[Exercise aim] With any pictures left out, restate word for word the lines in the listing below from the one holding "Task: Open 販売 sales menu in sidebar" through the last.

[Data for review]
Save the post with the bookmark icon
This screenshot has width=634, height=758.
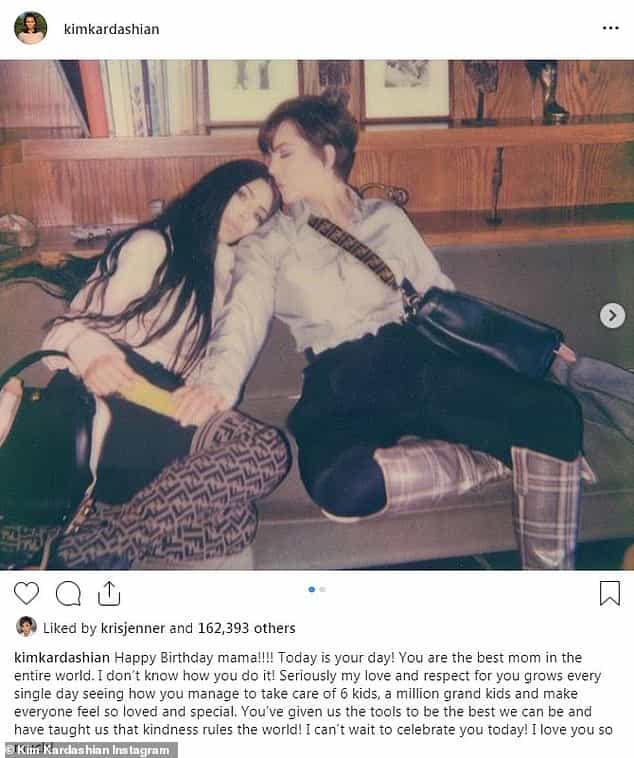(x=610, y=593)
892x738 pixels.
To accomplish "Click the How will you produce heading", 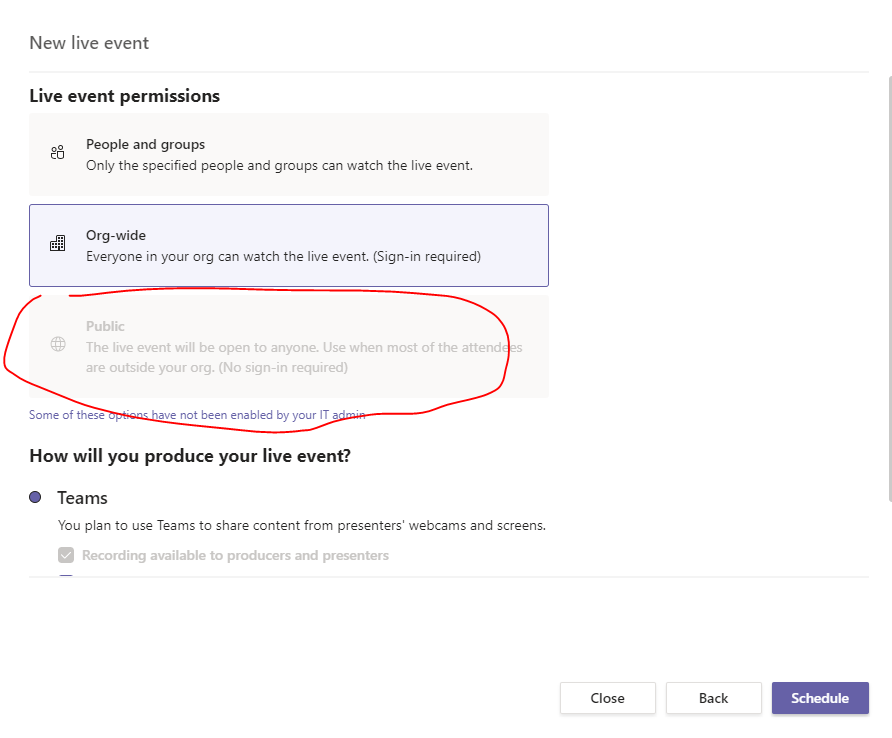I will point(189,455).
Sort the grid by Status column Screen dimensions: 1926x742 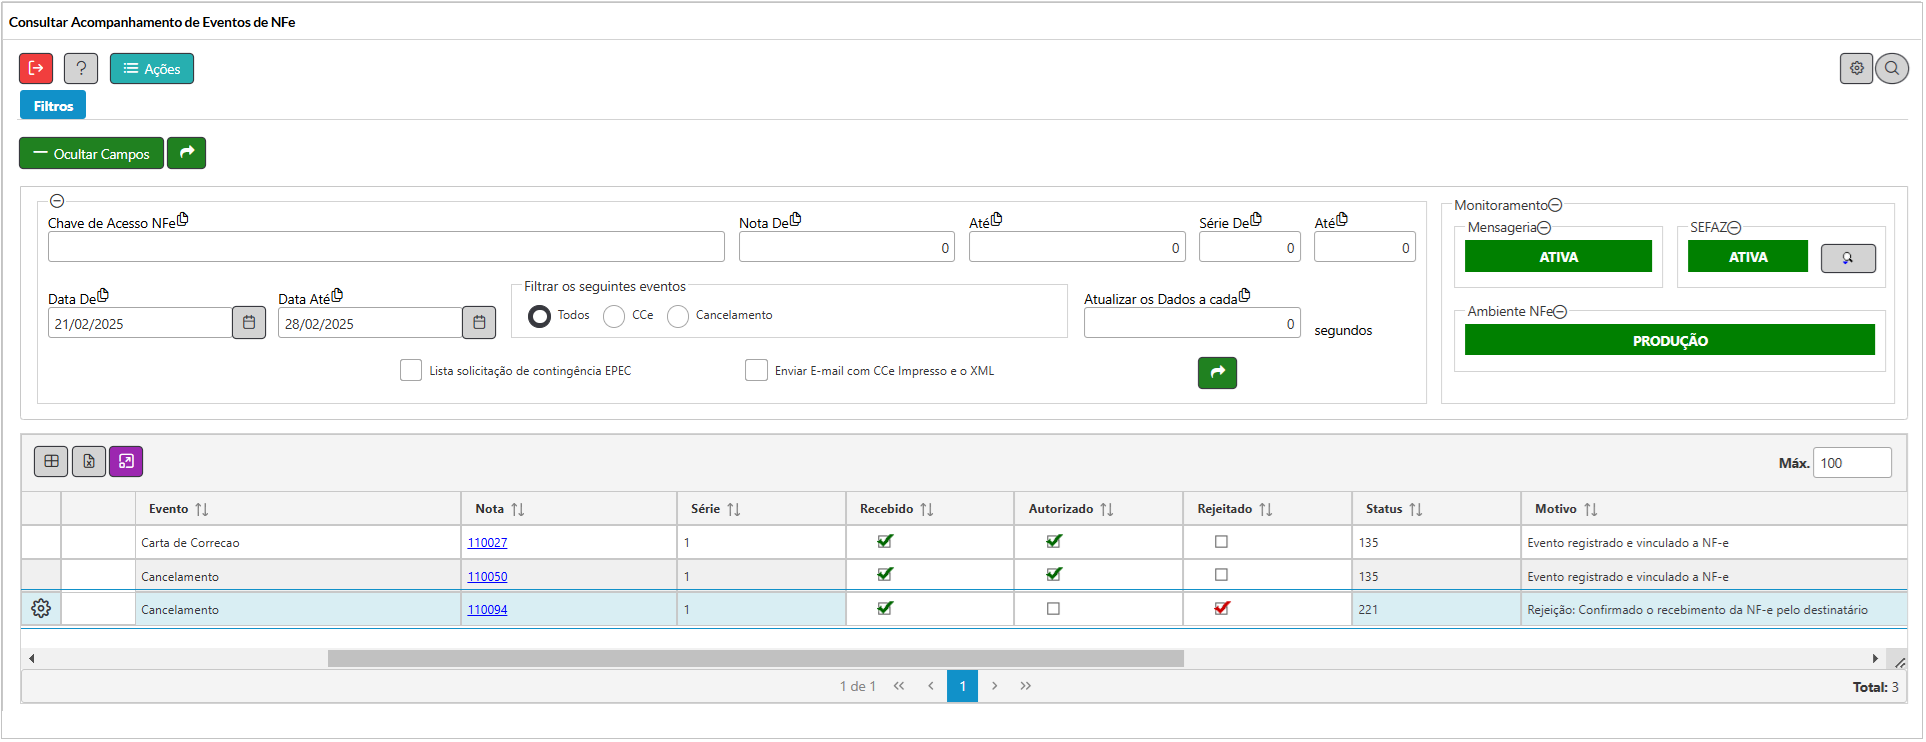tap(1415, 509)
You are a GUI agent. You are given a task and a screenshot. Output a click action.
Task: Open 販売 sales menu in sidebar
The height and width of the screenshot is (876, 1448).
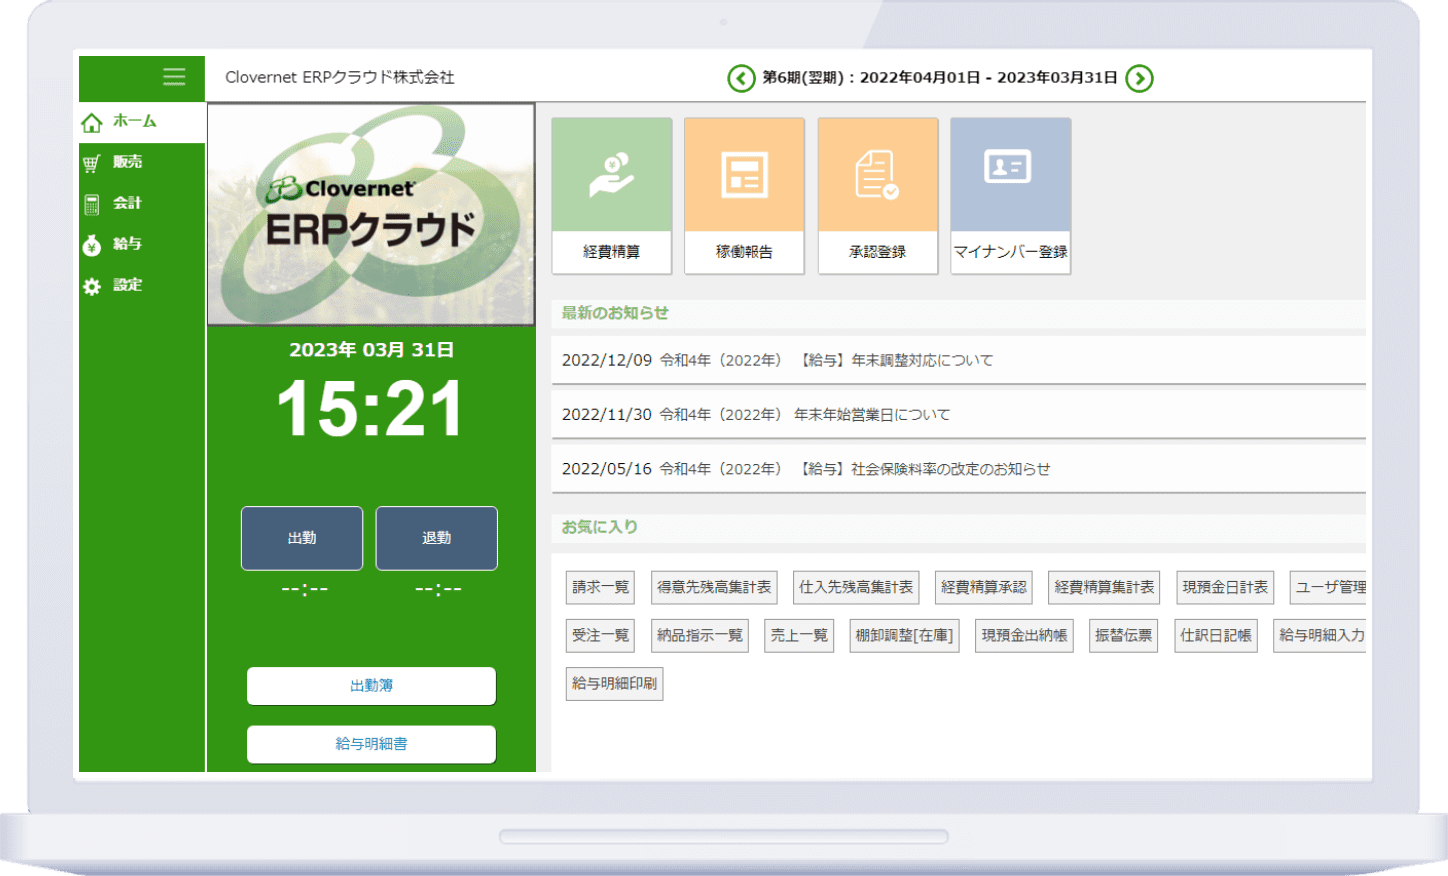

[Answer to the problem]
Task: Open 販売 sales menu in sidebar
The height and width of the screenshot is (876, 1448).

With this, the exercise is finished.